A: I always felt inspired by the spirit of research, and contributing to the development of new treatments to improve people’s lives is very rewarding. Therefore, working in research and development in health companies was almost a natural choice. For quite some time I was the only woman in the teams I worked with and that was somehow challenging – for both sides.
EIT International Women
I think there are differences in how we communicate and work together. We women contribute and position ideas differently, discuss and challenge them differently. Being a minority creates an extra challenge to be heard, to be listened to and to get suggestions accepted. When working in a gender balanced team, at first I was surprised how impactful our different styles of communications were and what a difference it made.

Q: Why do you think there is still a lack of gender balance in science? What support do they need in order to be encouraged to pursue careers in the industry?
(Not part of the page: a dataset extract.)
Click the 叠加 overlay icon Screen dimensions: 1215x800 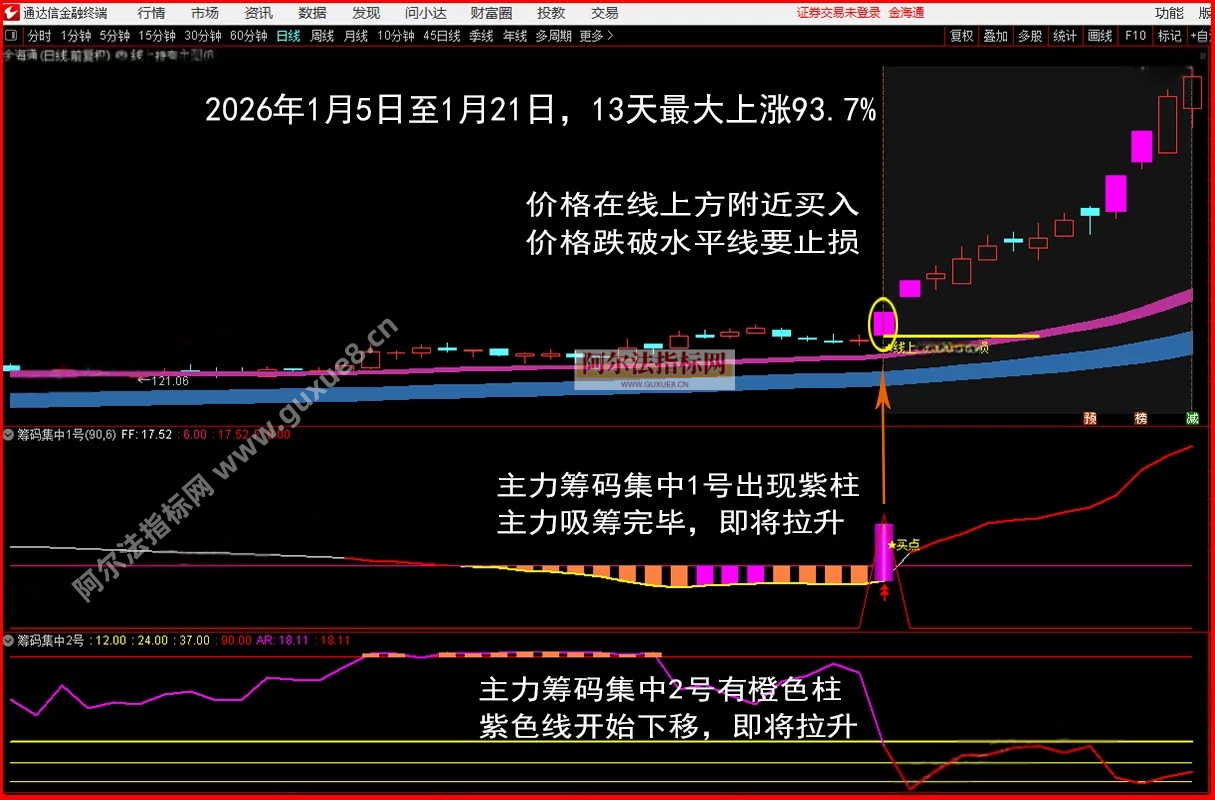tap(996, 35)
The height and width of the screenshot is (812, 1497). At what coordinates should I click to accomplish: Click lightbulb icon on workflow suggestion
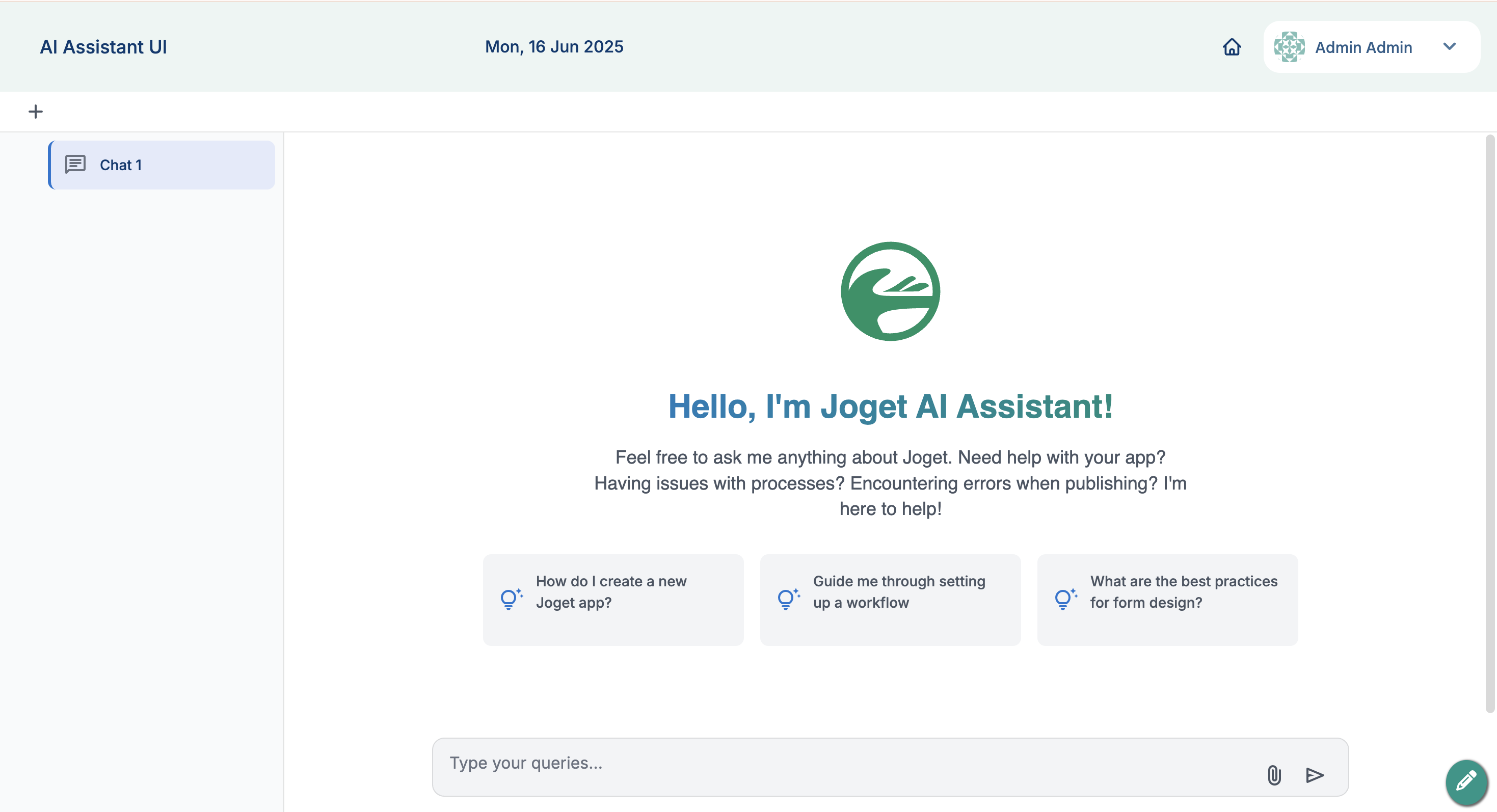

A: I believe that many factors contribute to the fact that more men go into science and pursue successful careers there – remaining gender clichés, missing female role models or also own inclinations. It is important to make it clear to young girls very early on that they can choose their own path. Whether astronaut or veterinarian, mathematician or author – girls should be able to follow all their dreams for their professional life. And if there is a lack of role models and / or encouragement: still just go for it! It is you that other girls will, one day, look up to as a role model. Paving a path takes courage, but it is fun and undoubtedly rewarding. You will quickly realise that there is more support around than you anticipated. When it comes to science, I’m convinced we need more women. Moreover, I believe that all sectors benefit from diverse teams and also from more female leaders. The right mix of teams with diverse background is key to success.

Q: Why are networks such as EIT Health important for women in health innovation?

A: Nowadays, all doors are formally open to women. But still more men go into scientific research and development. We know diversity is an important success factor – diversity creates innovation. Strong networks, such as EIT Health, are needed to bring together people with a spirit of collaboration for a common purpose. It is an environment where diversity is appreciated, and where women can flourish.

Q: What are you most proud of?

A: I always remained true to myself and I pursued what I felt was right. There was the need to sometimes “swim against the current” and do things differently – this was not always easy, but in the end, it was an essential part of being successful. I also always voiced my conviction to ensure equal rights and opportunities, only by each of us doing this can we achieve diversity. Diversity should be celebrated – all people are different, and that’s a good thing.